Etudiez l'impact des différentes politiques de remplacement de blocs (LRU, FIFO, Random). Vérifiez que la politique Random donne de bons résultats malgré ce que l'on pourrait en penser a priori ;
Analysez l'effet de l'associativité sur le nombre de défauts de cache. Vérifiez qu'une associativité faible (de l'ordre de 2 ou 4 voies) donne des résultats intéressants ;
Modifiez la taille des blocs et analysez l'évolution des défauts de cache. Tracez l'évolution du nombre de défauts pour une taille de blocs variant du minimum au maximum possible ;
Etude des accès mémoire de l'ensemble du programme : accès aux données et aux instructions :
Pour cette partie, validez la trace des accès aux données et aux instructions
dans le simulateur de processeurs Von Neumann.
Effectuez des simulations avec un cache de niveau 1 unifié et non unifié.

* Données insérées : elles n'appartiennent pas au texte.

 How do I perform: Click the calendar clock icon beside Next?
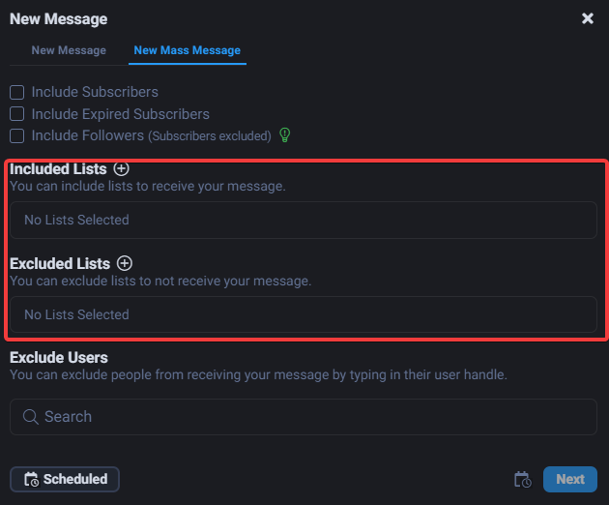(522, 480)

Effectuez des simulations avec deux niveaux de cache.
JSimVEM a été développé avec pour principal objectif, l'illustration du cours d'architecture des processeurs de type Von Neumann. Le nom de ce simulateur correspond aux initiales des personnes qui ont défini l'architecture de ce que l'on appelle couramment les processeurs Von Neumann, ces trois personnes sont J.Von Neumann, J.P.Eckert et J.Mauchly.
Le processeur modélisé est un processeur Von Neumann dont le cycle d'exécution d'une instruction est décomposé en 6 étapes :
Le simulateur offre la possibilité de tracer les accès mémoire afin, éventuellement, de procéder à une simulation de mémoire cache. Le format retenu pour la trace des accès mémoire est celui correspondant au simulateur de cache Dinero.
1) Instructions de transferts | |
li, si | chargement/rangement mot vers/depuis des registres entiers |
lf, sf | chargement/rangement mot vers/depuis des registres flottants |
move | transfert entre registres |
cmovz, cmovnz, cmovp, cmovp | transfert conditionnel entre registres |
2) Instructions arithmétiques et logiques | |
add, addf | addition sur des entiers et flottants |
sub, subf | soustraction sur des entiers et flottants |
mult, multf | multiplication sur des entiers et flottants |
and, nand | et, non et |
or, nor, xor | ou, non ou, ou exclusif |
3) Instructions de contrôle | |
br | branchement inconditionnel |
brz, brnz | branchement si registre égal/non égal à zéro |
brp, brn | branchement si registre positif/négatif |
nop | opération qui ne fait rien |
exit | fin du programme |
JSimCache a été développé avec pour principal objectif l'illustration du concept de hiérarchie mémoire étudié dans le cours d'architecture des processeurs.
Ce simulateur a été développé dans le cadre du projet technologique de 3eme année par une étudiante de la filière informatique de l'ENSSAT. Ce travail a débuté en septembre 2002 pour se terminer en juin 2003. Le développement a été réalisé en Java et s'appuie sur une modélisation de la hiérarchie mémoire, la mise en place d'un moteur de simulation et enfin l'ajout d'une interface graphique pour configurer et solliciter le système.